Editorial by Seye Abimbola (Emerging Voice 2010, former BMJ Clegg Scholar and now a research fellow at the National Primary Health Care Development Agency, Abuja, Nigeria)
Health services in Nigeria mirror political organisation. The federal government is responsible for tertiary care, state governments for secondary care, and the local governments (LGs) run primary care. The financing of (but not the responsibility for) public health is tied to the flow of funds from the federation account. Funds are shared between levels of government according to an allocation formula that keeps about half at the federal level, allocates a quarter to the 36 states, and gives the other quarter to 774 LGs.
These resources are not sectorally earmarked and the states and LGs are not required by law to provide budget and expenditure reports to the federal government. Nigeria thus leaves the most important and consequential level of health care – primary health care – to the weakest tier of government. This results in poor coordination and integration between levels of care, giving rise to a weak and disorganised health system, in which widely varying patterns of outcomes depend on local situations.
The decentralisation policy that makes LGs run PHC in Nigeria rests on the notion that services are most efficient when governance is close to the people, an assumption premised on the existence of a well-functioning participatory democracy with sophisticated electorate. Most of the rural people our PHC facilities serve have not been exposed to high quality health services so they accept what they get as the norm or, when they imagine it not to be the norm, without complaints. When they cannot put up with low quality services they ignore the PHC facilities by staying at home, and they consult quacks, only to present in the health facility in emergency, often too late for life-saving interventions.
This is not a new problem, and Nigeria has responded in two ways to the disjunction between finances and responsibility on the one hand, and between communities and the political administration of PHC on the other.
The National PHC Developing Agency (NPHCDA) is one such Nigerian innovation. NPHCDA is a federal government agency with policy and oversight roles on PHC implementation at the state and local government levels in Nigeria. However, NPHCDA is not constitutionally empowered to implement programmes or policies at the state and local government levels. The governments must be willing to cooperate or nothing happens, and cooperation often has to come with financial commitment, itself a disincentive. The midwives service scheme in Nigeria illustrates the potential extent and limits of the success of an intervention implemented by NPHCDA.
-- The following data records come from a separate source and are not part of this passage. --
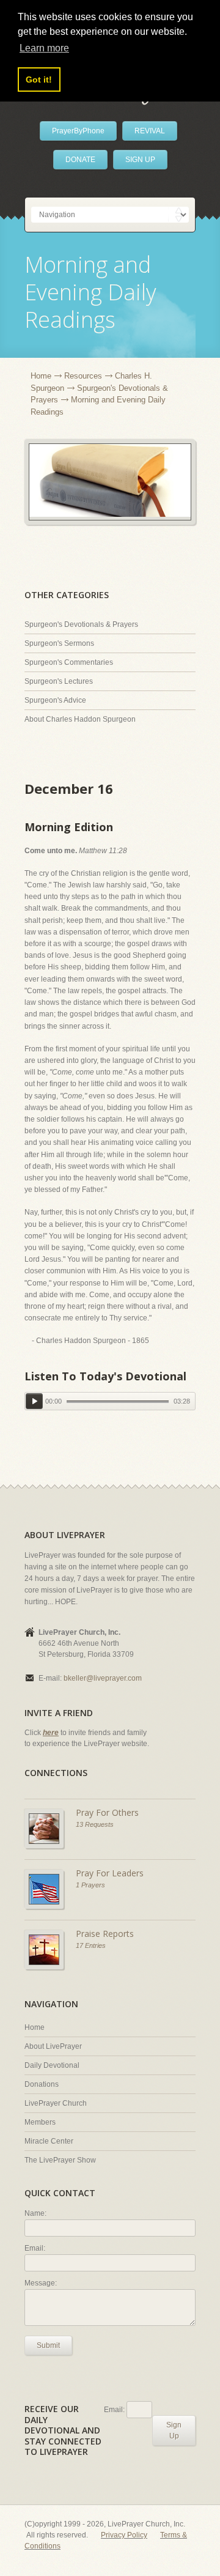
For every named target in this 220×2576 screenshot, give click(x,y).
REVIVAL (149, 131)
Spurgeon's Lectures (58, 681)
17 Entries (91, 1945)
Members (40, 2122)
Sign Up (174, 2430)
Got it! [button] (39, 79)
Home (41, 375)
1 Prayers (90, 1885)
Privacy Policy (124, 2535)
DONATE (80, 159)
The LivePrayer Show (60, 2160)
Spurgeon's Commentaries (68, 662)
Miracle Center (48, 2141)
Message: (40, 2283)
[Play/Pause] (34, 1400)
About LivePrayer (53, 2046)
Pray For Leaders (110, 1873)
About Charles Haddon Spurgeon (80, 719)
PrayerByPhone (78, 131)
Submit (48, 2345)
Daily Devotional (51, 2065)
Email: (34, 2248)
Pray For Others (107, 1812)
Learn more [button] (44, 48)
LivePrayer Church (55, 2103)
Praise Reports (105, 1933)
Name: (35, 2213)
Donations (41, 2084)
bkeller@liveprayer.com (103, 1678)
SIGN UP (140, 159)
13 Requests (95, 1824)
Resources (83, 375)
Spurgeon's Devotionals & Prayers (81, 624)
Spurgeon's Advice (55, 700)
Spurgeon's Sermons (59, 643)
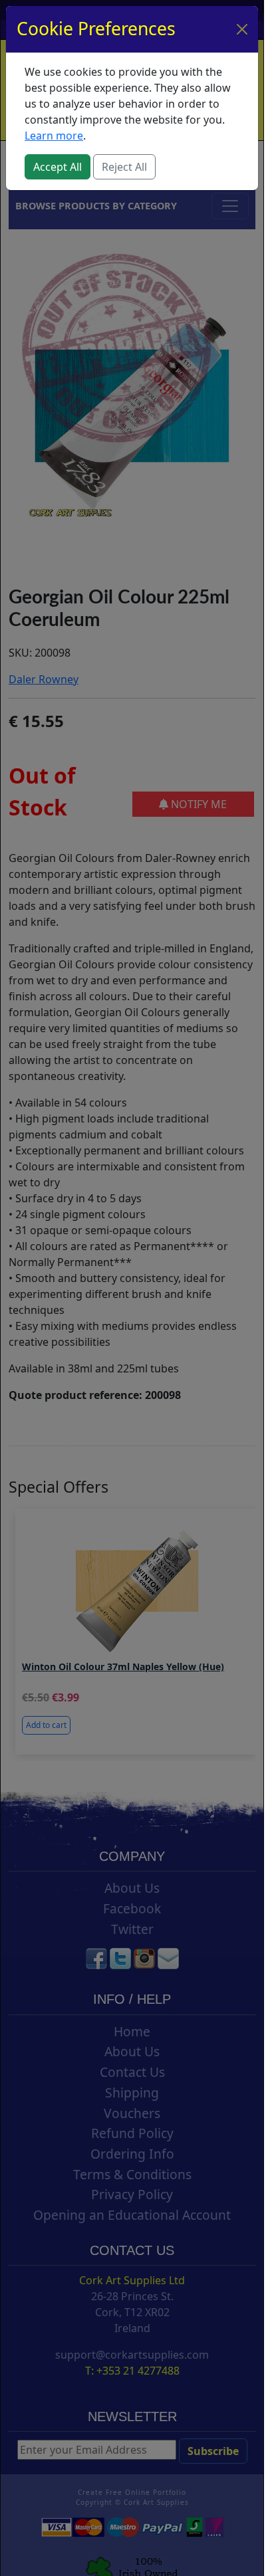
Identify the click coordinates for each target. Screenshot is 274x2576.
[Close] (242, 29)
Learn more (54, 135)
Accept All (57, 167)
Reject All (124, 167)
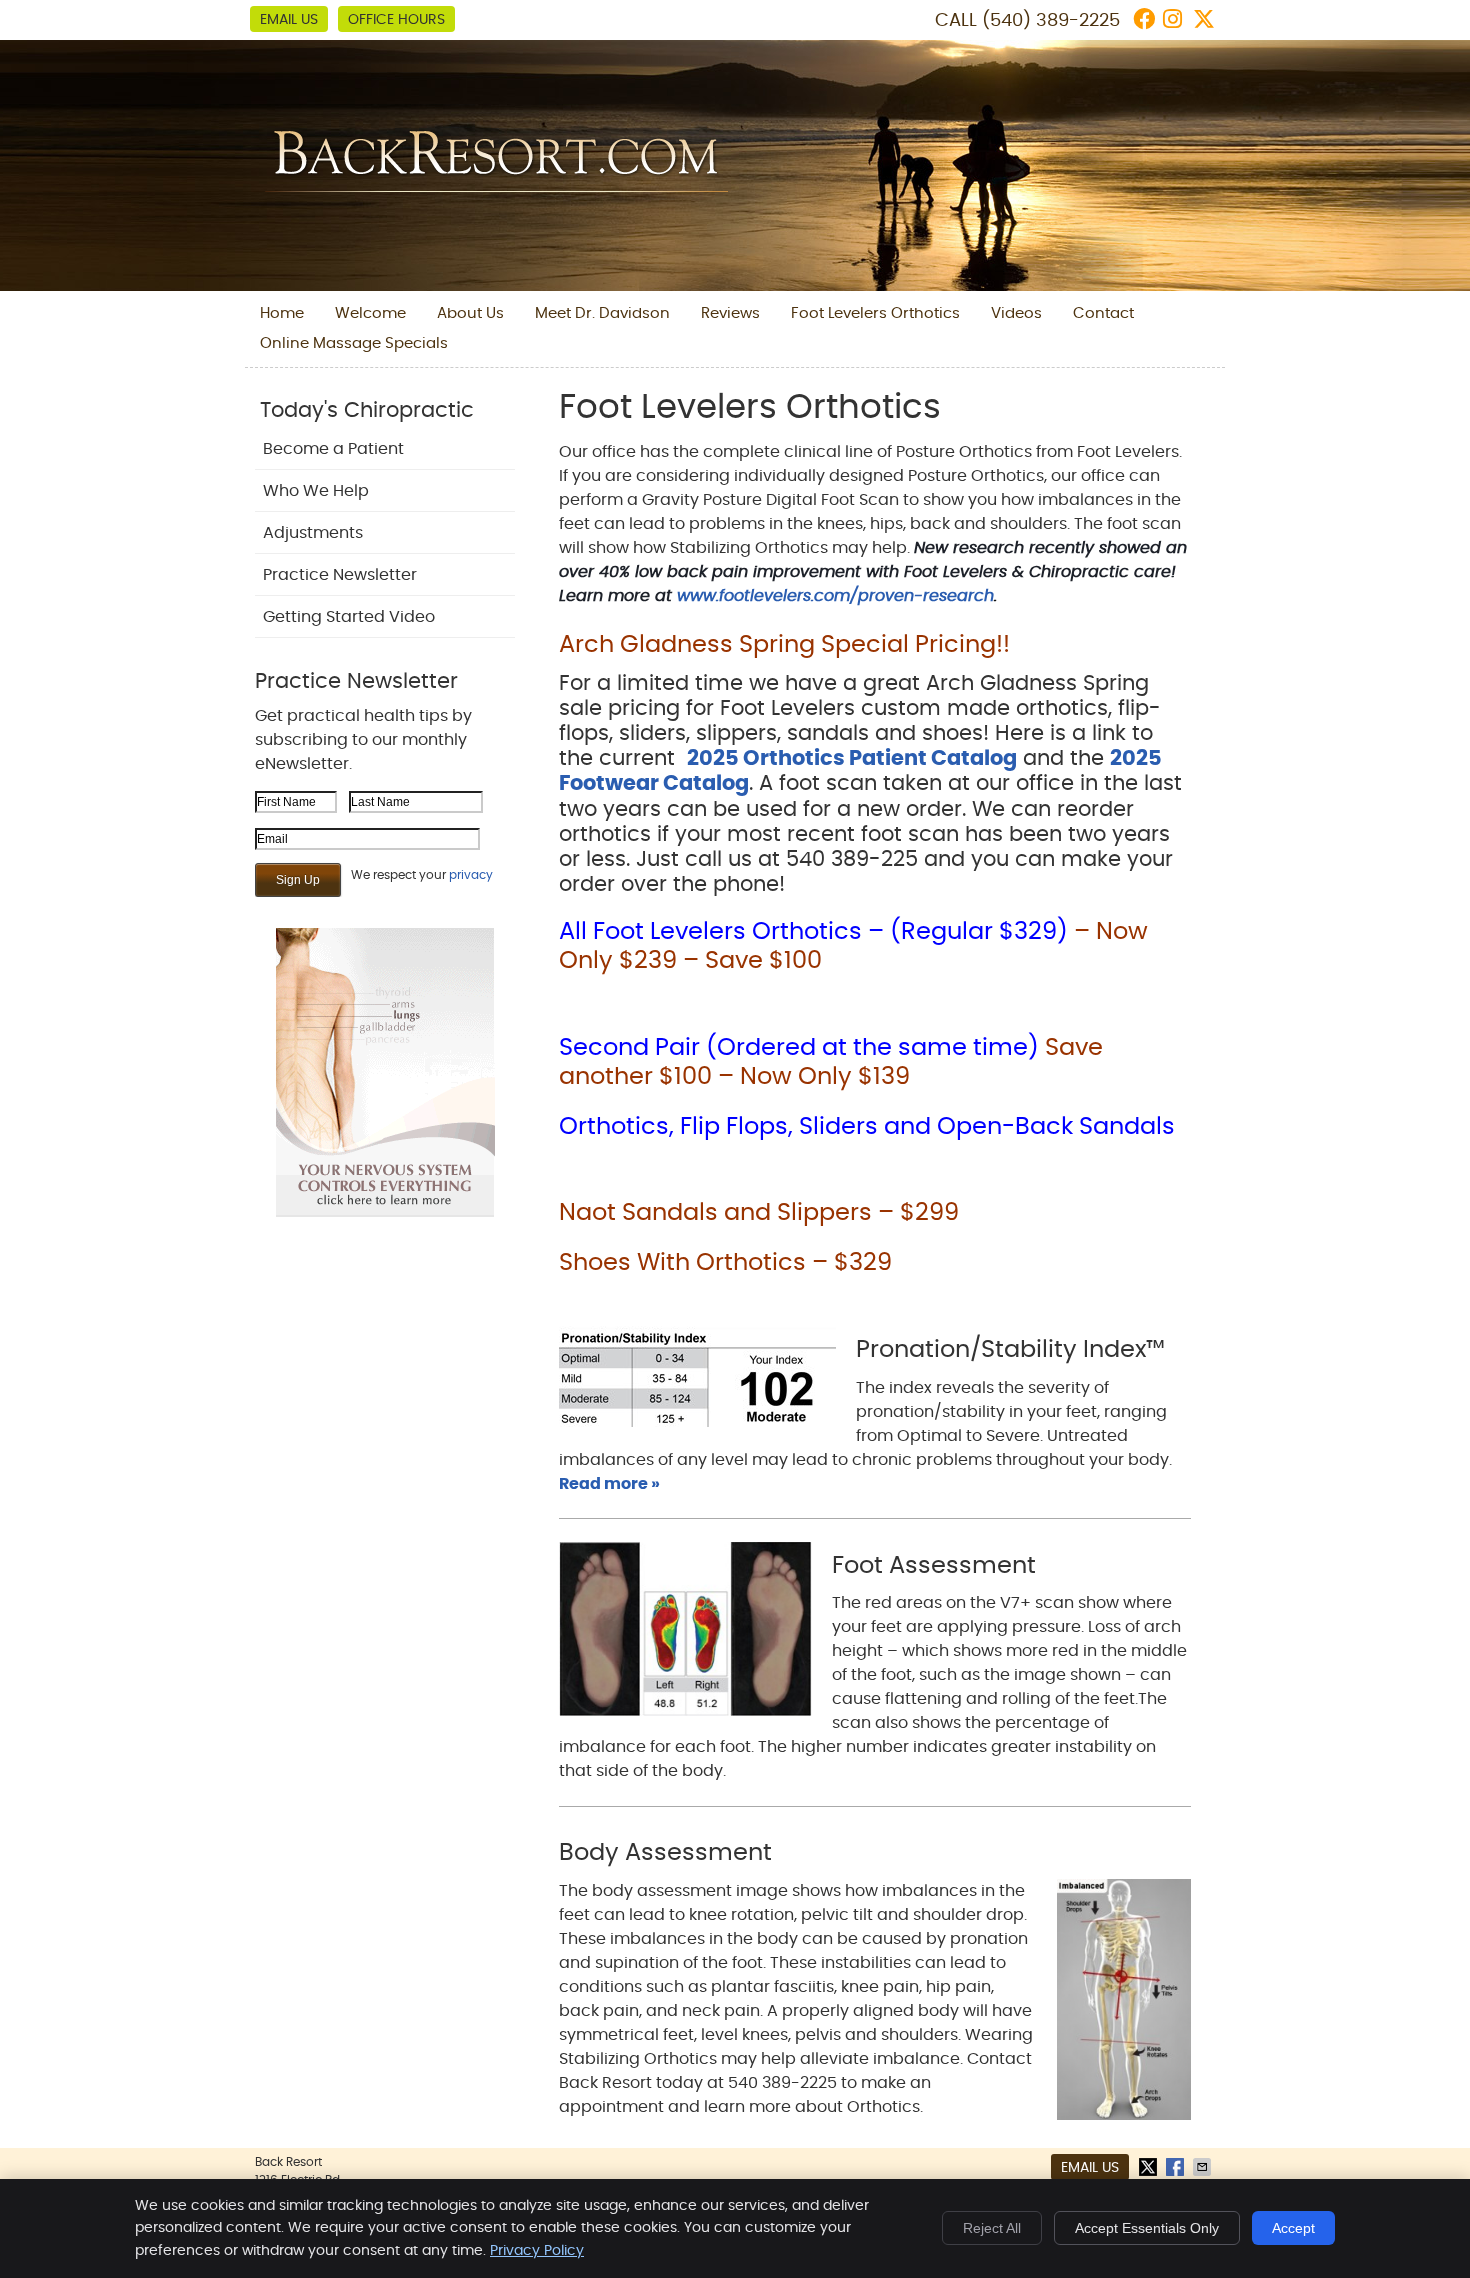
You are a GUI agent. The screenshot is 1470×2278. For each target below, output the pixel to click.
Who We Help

The second innovation is the creation of Ward or Village Development Committees (WDCs or VDCs) which are designed to strengthen local communities in the hope that they can advocate for themselves. The committees are made up of influential community members who can help to enhance community participation and ownership, and promote demand for quality services. However, people can only demand what they are really passionate about. People may be empowered by knowledge, but it takes a deeper level of knowledge that can translate into passion and commitment to get people to act and change their behaviour.
It is much easier to ignore community participation when the issue is improving input — infrastructure and personnel. But for quality, it is clear that we either find a way to get communities actively engaged in the health system that serves them, or we establish structures and processes that will allow us to temporarily bypass community participation on the road to improving the quality of services. In a situation where people are not empowered to detect poor quality, speak up and fight, there is need for the health system to fill that role on behalf of the people.
We must therefore think of structures, both government- and civil society-led, to act on behalf of communities in the hope that by so doing, members of the community can learn to make demands in their own voices. This may happen through continuous supportive supervision, the use of standardised checklists, while discouraging a culture of blame and fault finding in quality assurance.
LGs in Nigeria currently lack the technical, financial, managerial and political capacity for a complete decentralisation of health services. It may thus be necessary to bring PHC under the state (where state governments have the capacity) or federal roof and cede tertiary care to state governments. The role of supportive supervision can then be left to LGs, with verification of their activities by independent civil society. Implementing this will be difficult, as there are great political hurdles to reorganising a system which involves huge financial commitment by the different tiers of government; but reorganise we must.